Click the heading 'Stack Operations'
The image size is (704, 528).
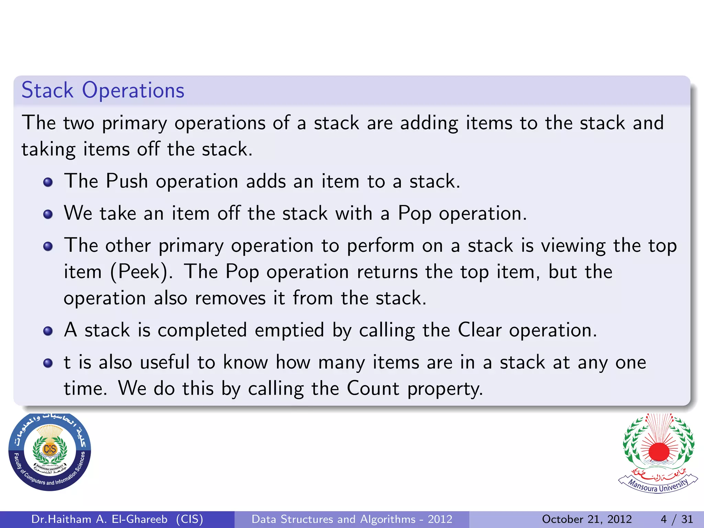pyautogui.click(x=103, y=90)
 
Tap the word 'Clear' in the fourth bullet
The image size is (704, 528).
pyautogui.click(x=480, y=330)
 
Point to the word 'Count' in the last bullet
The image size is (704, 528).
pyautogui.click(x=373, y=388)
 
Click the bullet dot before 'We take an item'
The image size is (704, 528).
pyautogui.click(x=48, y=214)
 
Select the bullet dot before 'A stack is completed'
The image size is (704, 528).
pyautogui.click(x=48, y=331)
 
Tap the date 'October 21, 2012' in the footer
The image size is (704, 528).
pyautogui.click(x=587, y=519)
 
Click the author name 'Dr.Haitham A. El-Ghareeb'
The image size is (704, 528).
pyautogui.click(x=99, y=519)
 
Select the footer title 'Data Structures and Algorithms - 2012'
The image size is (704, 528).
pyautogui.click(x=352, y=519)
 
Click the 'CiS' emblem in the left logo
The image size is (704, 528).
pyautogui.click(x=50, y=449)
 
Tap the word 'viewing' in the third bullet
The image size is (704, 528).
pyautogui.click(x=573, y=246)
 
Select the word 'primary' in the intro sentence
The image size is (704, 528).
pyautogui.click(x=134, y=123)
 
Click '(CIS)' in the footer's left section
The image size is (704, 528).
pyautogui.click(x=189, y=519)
_ _ _ _ _ _ _
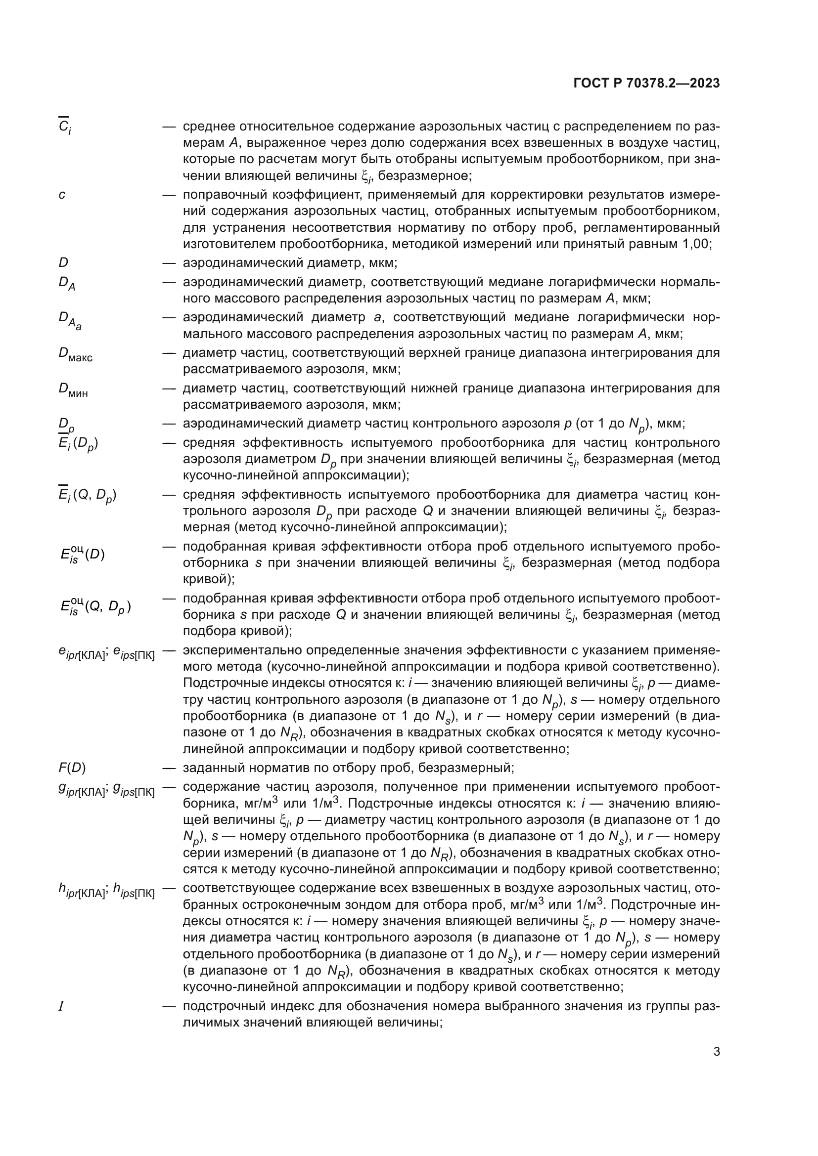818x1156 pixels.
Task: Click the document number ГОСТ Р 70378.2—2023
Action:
_ _ _ _ _ _ _
• _Task to complete_:
Output the data from the line with "Tap the date 'October 21, 2012' in the footer" to the line with "pyautogui.click(x=189, y=519)", both included, reproducing those lines exactly and nothing else.

• _In response_:
Tap the date 'October 21, 2012' in the footer
The image size is (704, 528).
pyautogui.click(x=587, y=519)
 
Click the author name 'Dr.Haitham A. El-Ghareeb'
The image size is (704, 528).
pyautogui.click(x=99, y=519)
 
Select the footer title 'Data Structures and Algorithms - 2012'
The image size is (704, 528).
pyautogui.click(x=352, y=519)
 
Click the 'CiS' emblem in the left logo
The image size is (704, 528).
pyautogui.click(x=50, y=449)
 
Tap the word 'viewing' in the third bullet
The image size is (704, 528).
pyautogui.click(x=573, y=246)
 
Select the word 'primary' in the intro sentence
The image size is (704, 528).
pyautogui.click(x=134, y=123)
 
Click '(CIS)' in the footer's left section
The image size is (704, 528).
pyautogui.click(x=189, y=519)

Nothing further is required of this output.